From: Wen Gu <guwen@linux.alibaba.com>
To: kgraul@linux.ibm.com, wenjia@linux.ibm.com, jaka@linux.ibm.com,
davem@davemloft.net, edumazet@google.com, kuba@kernel.org,
pabeni@redhat.com
Cc: linux-s390@vger.kernel.org, netdev@vger.kernel.org,
linux-kernel@vger.kernel.org
Subject: [RFC PATCH net-next v2 1/5] net/smc: introduce SMC-D loopback device
Date: Tue, 20 Dec 2022 11:21:41 +0800 [thread overview]
Message-ID: <1671506505-104676-2-git-send-email-guwen@linux.alibaba.com> (raw)
In-Reply-To: <1671506505-104676-1-git-send-email-guwen@linux.alibaba.com>
This patch introduces a kind of loopback device for SMC-D, thus
enabling the SMC communication between two local sockets in one
kernel.
The loopback device supports basic capabilities defined by SMC-D,
including registering DMB, unregistering DMB and moving data.
Considering that there is no ism device on other servers expect
IBM z13, the loopback device can be used as a dummy device to
test SMC-D logic for the broad community.

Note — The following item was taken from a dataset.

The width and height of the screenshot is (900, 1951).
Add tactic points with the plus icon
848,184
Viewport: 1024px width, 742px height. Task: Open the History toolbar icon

Signed-off-by: Wen Gu <guwen@linux.alibaba.com>
---
include/net/smc.h | 1 +
net/smc/Makefile | 2 +-
net/smc/af_smc.c | 12 ++-
net/smc/smc_cdc.c | 6 ++
net/smc/smc_cdc.h | 1 +
net/smc/smc_loopback.c | 282 +++++++++++++++++++++++++++++++++++++++++++++++++
net/smc/smc_loopback.h | 59 +++++++++++
7 files changed, 361 insertions(+), 2 deletions(-)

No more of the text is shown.